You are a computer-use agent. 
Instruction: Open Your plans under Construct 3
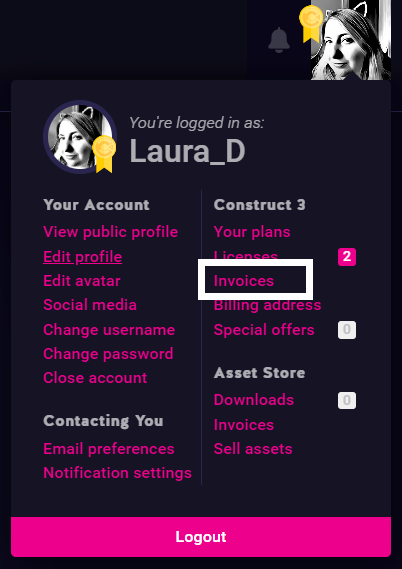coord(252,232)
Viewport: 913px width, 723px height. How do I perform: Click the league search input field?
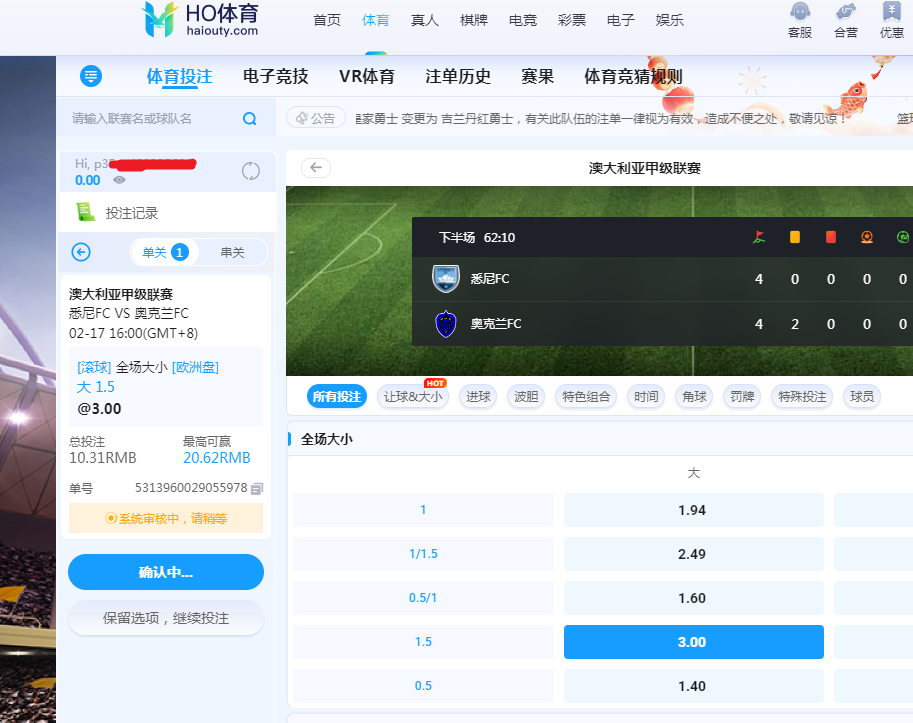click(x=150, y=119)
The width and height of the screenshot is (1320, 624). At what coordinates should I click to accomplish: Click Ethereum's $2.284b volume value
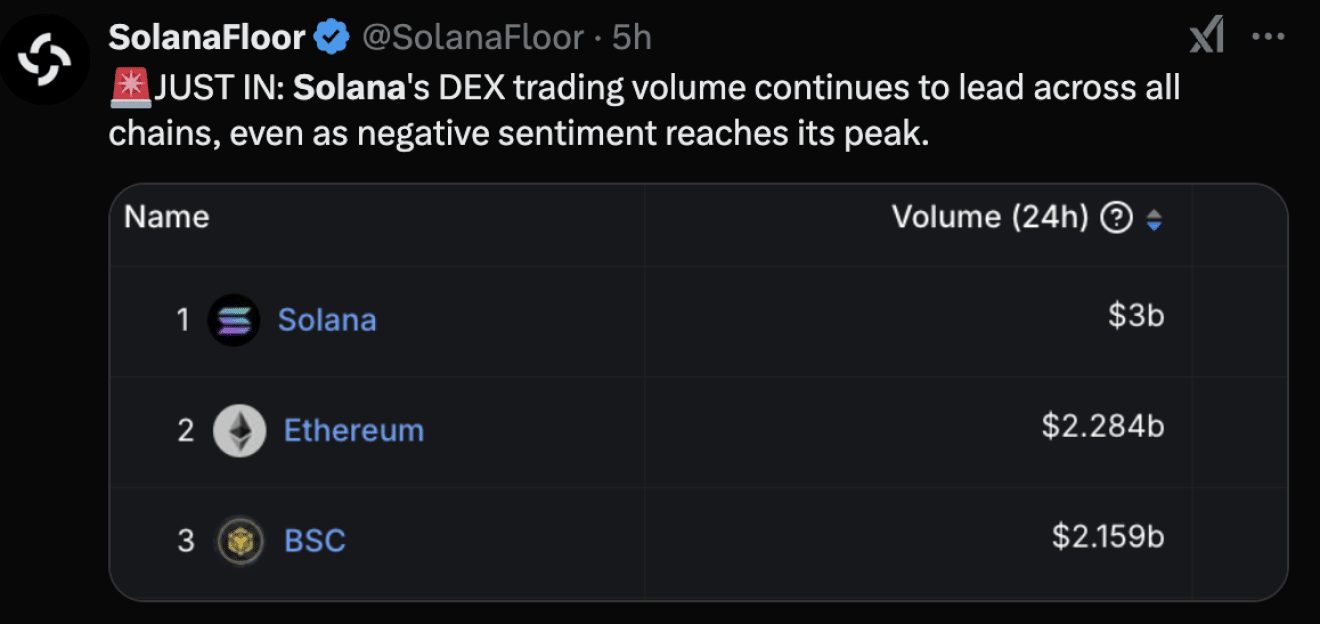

_Action item_. Keep the pictures out of the copy and return the rest of the data above exactly.

_Task result_.
You are a computer-use agent. 
Instruction: Open Your plans under Construct 3
coord(252,232)
Viewport: 913px width, 723px height. How do I perform: Click the league search input field?
click(x=150, y=119)
The width and height of the screenshot is (1320, 624). At what coordinates should I click to accomplish: Click Ethereum's $2.284b volume value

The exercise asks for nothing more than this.